Getting back to the initial code block: How do we render the other 59 lines of the clock face? We just wrap this code into a function. Of course, we do this at JavaScript level.
renderClockFaceLine <- function $ \
( c :: JSCanvas
, u :: JSNumber
, n :: JSNumber) -> do
...

We have just created the JavaScript function renderClockFaceLine with three parameters. So lets render the complete clock face using the forEach-method provided by arrays.
c # save
c # rotate (2 * pi / 4) -- 0 degrees is at the top
-- Draw all hour lines.
lines <- array [1..60::Int]
lines # forEach $ \n -> do
c # save
c # rotate ((2 * pi / 60) * n)
renderClockFaceLine $$ (c, u, n)
c # restore
c # restore -- Undo all the rotation.

The array combinator converts the list into a JavaScript array. The supplied function for the loop body takes the current element as a parameter. In the loop body you can see how the $$-operator is used just as the $-operator in Haskell to apply a JavaScript function to arguments. As the usefulness of partial application is questionable in the context of deep embedded JavaScript, we only allow uncurried functions.
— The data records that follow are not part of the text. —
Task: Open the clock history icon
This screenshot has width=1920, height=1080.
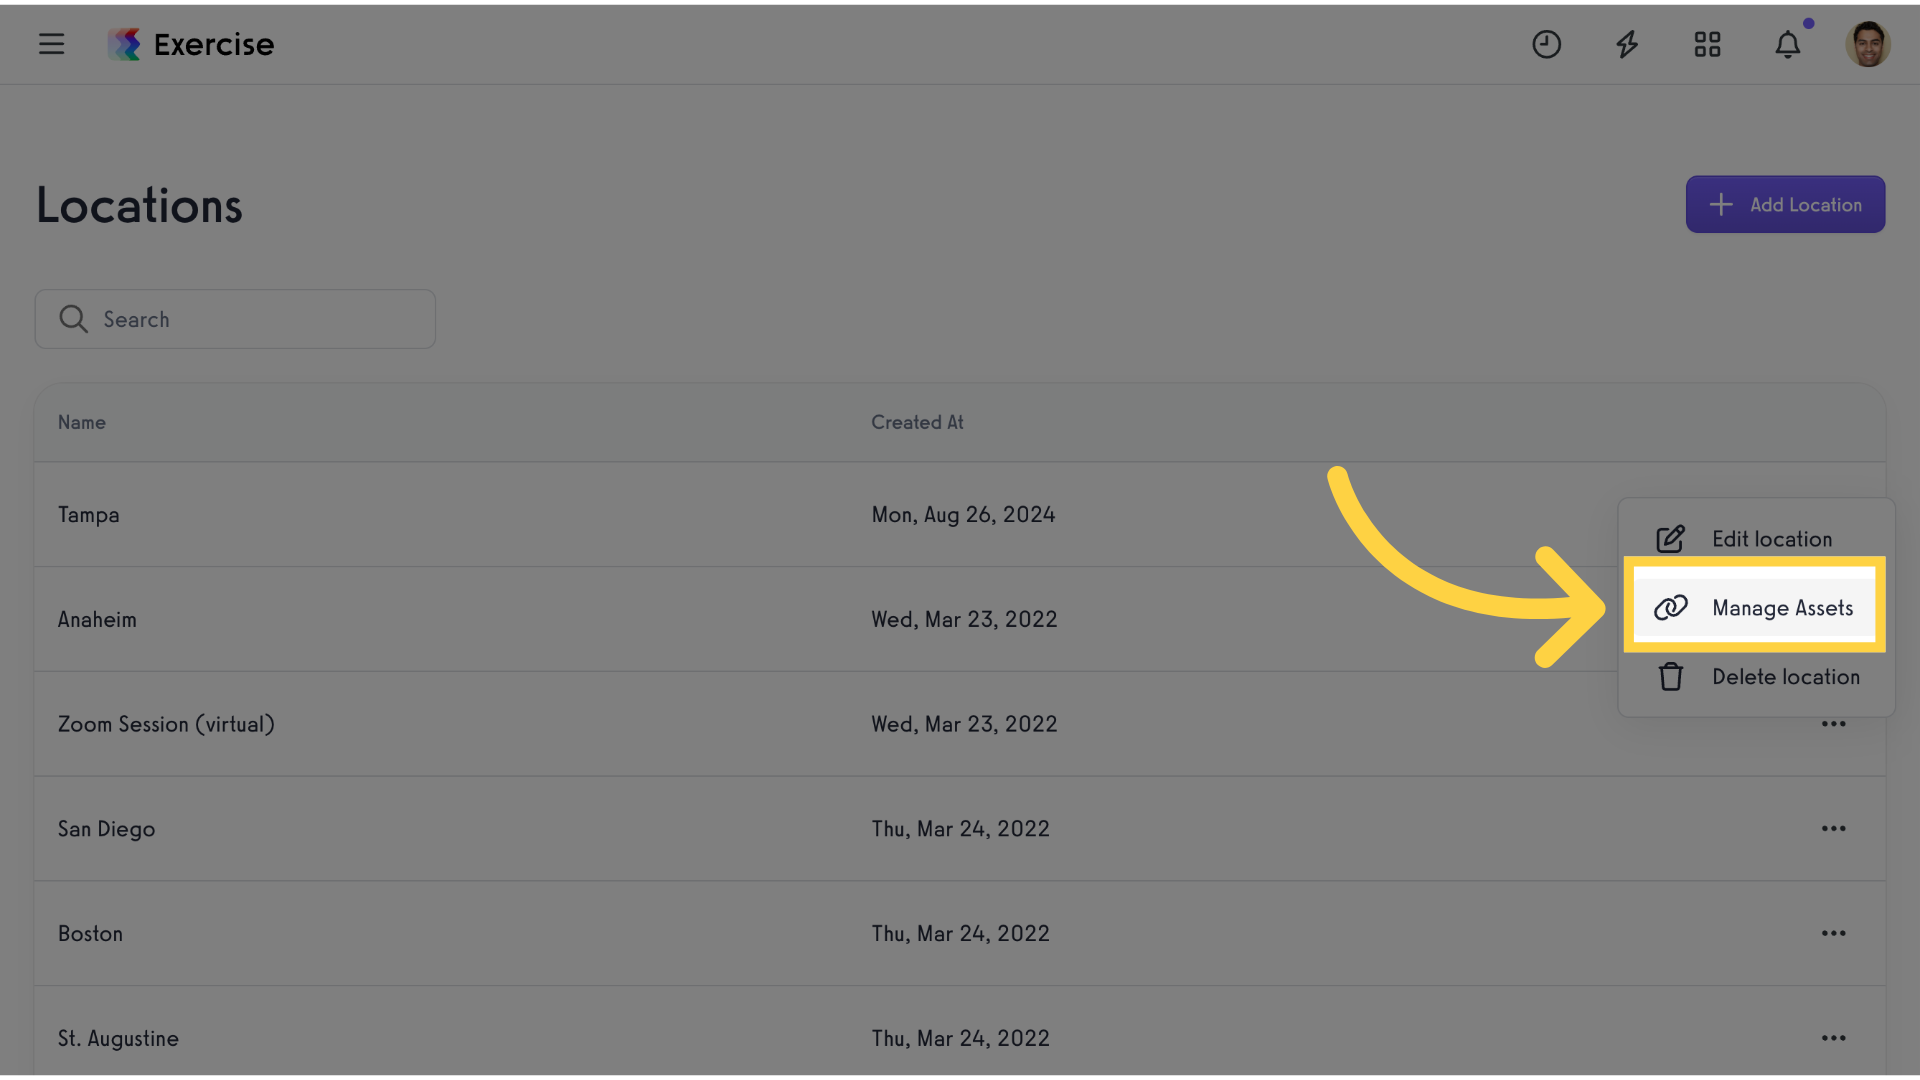Action: (x=1546, y=44)
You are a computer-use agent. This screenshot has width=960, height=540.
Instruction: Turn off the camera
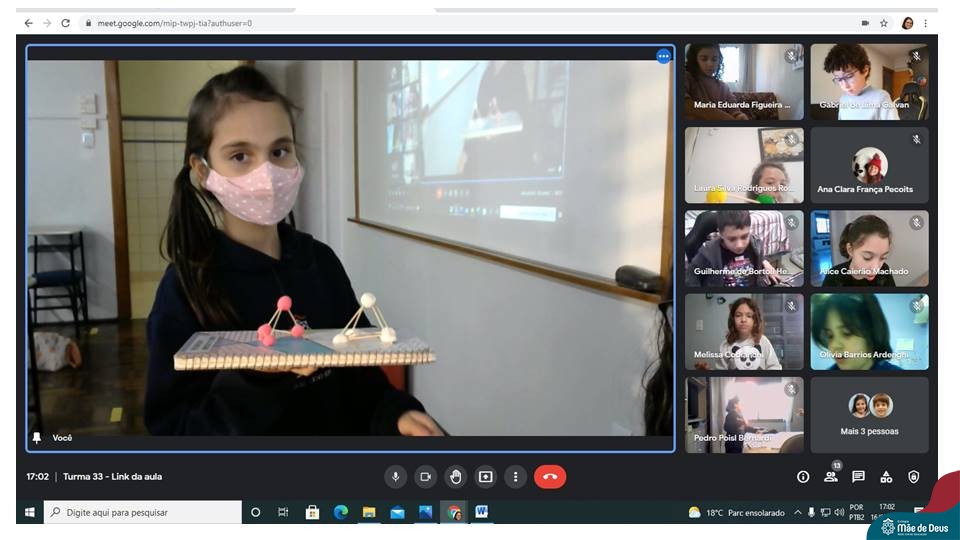click(425, 477)
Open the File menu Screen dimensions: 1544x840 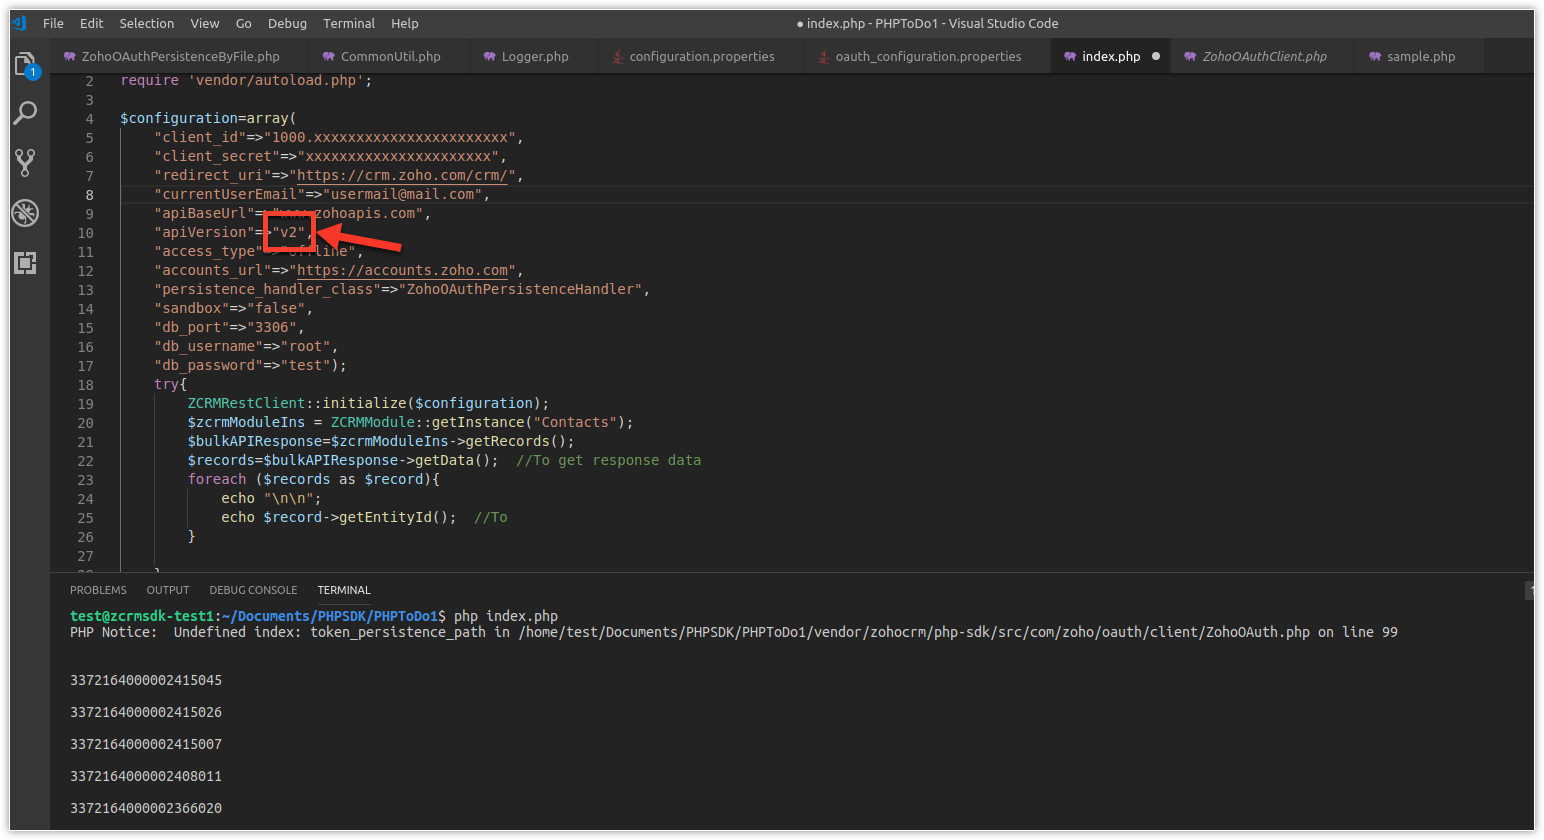click(53, 23)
Using these techniques we can render the clock with about 90 lines of Haskell.
clockJS :: JS A (JSFunction () ())
clockJS = function $ \() -> do
-- Renders a single line (with number) of the clock face.
renderClockFaceLine <- function $ \
( c :: JSCanvas
, u :: JSNumber
, n :: JSNumber) -> do
c # save
-- Draw one of the indicator lines
c # beginPath
c # moveTo (0, -u * 1.0)
ifB (n `mod` 5 ==* 0)
(c # lineTo (0, -u * 0.8)) -- Minute line
(c # lineTo (0, -u * 0.9)) -- Hour line
ifB (n `mod` 15 ==* 0)
(c # setLineWidth 8 ) -- Quarter line
(c # setLineWidth 3 ) -- Non-Quarter line
c # stroke
c # closePath
-- Draw of the hour numbers
ifB (n `mod` 5 ==* 0)
(do
c # translate (-u * 0.75, 0)
c # rotate (-2 * pi / 4)
c # fillText (cast $ n `div` 5) (0, 0)
) (return ())
c # restore
-- Renders a single clock pointer.
renderClockPointer <- function $ \
( c :: JSCanvas
, u :: JSNumber
, angle :: JSNumber
, width :: JSNumber
, len :: JSNumber) -> do
c # save
c # setLineCap "round"
c # rotate angle
c # setLineWidth width
c # beginPath
c # moveTo (0, u * 0.1)
c # lineTo (0, -u * len)
c # stroke
c # closePath
c # restore
-- Renders the clocks pointers for hours, minutes and seconds.
renderClockPointers <- function $ \(c :: JSCanvas, u :: JSNumber) -> do
(h, m, s) <- currentTime
c # save
c # setLineCap "round"
-- Hour pointer
renderClockPointer $$
(c, u, (2 * pi / 12) * ((h `mod` 12) + (m `mod` 60) / 60), 15, 0.4)
-- Minute pointer
renderClockPointer $$
( c, u, (2 * pi / 60) * ((m `mod` 60) + (s `mod` 60) / 60), 10, 0.7)
-- Second pointer
c # setStrokeStyle "red"
renderClockPointer $$ ( c, u, (2 * pi / 60) * (s `mod` 60), 4, 0.9)
-- Restore everything
c # restore
-- Renders the complete face of the clock, without pointers.
renderClockFace <- function $ \(c :: JSCanvas, u :: JSNumber) -> do
c # save
c # rotate (2 * pi / 4) -- 0 degrees is at the top
-- Draw all hour lines.
lines <- array [1..60::Int]
lines # forEach $ \n -> do
c # save
c # rotate ((2 * pi / 60) * n)
renderClockFaceLine $$ (c, u, n)
c # restore
c # restore -- Undo all the rotation.
-- Renders the complete clock.
renderClock <- continuation $ \() -> do
u <- clockUnit
(w,h) <- canvasSize
c <- context
-- Basic setup
c # save
c # setFillStyle "black"
c # setStrokeStyle "black"
c # setLineCap "round"
c # setTextAlign "center"
c # setFont ((cast $ u * 0.1) <> "px serif")
c # setTextBaseline "top"
c # clearRect (0,0) (w,h)
c # translate (w / 2, h / 2)
-- Draw all hour lines.
renderClockFace $$ (c, u)
-- Draw the clock pointers
renderClockPointers $$ (c, u)
c # restore
return ()
window # setInterval (goto renderClock) 1000
-- and draw one now, rather than wait till later
goto renderClock ()

return ()

Using the sunroofCompileJSA function we can compile the deep embedded JavaScript into a string of actual JavaScript.
sunroofCompileJSA def "main" clockJS >>= writeFile "main.js"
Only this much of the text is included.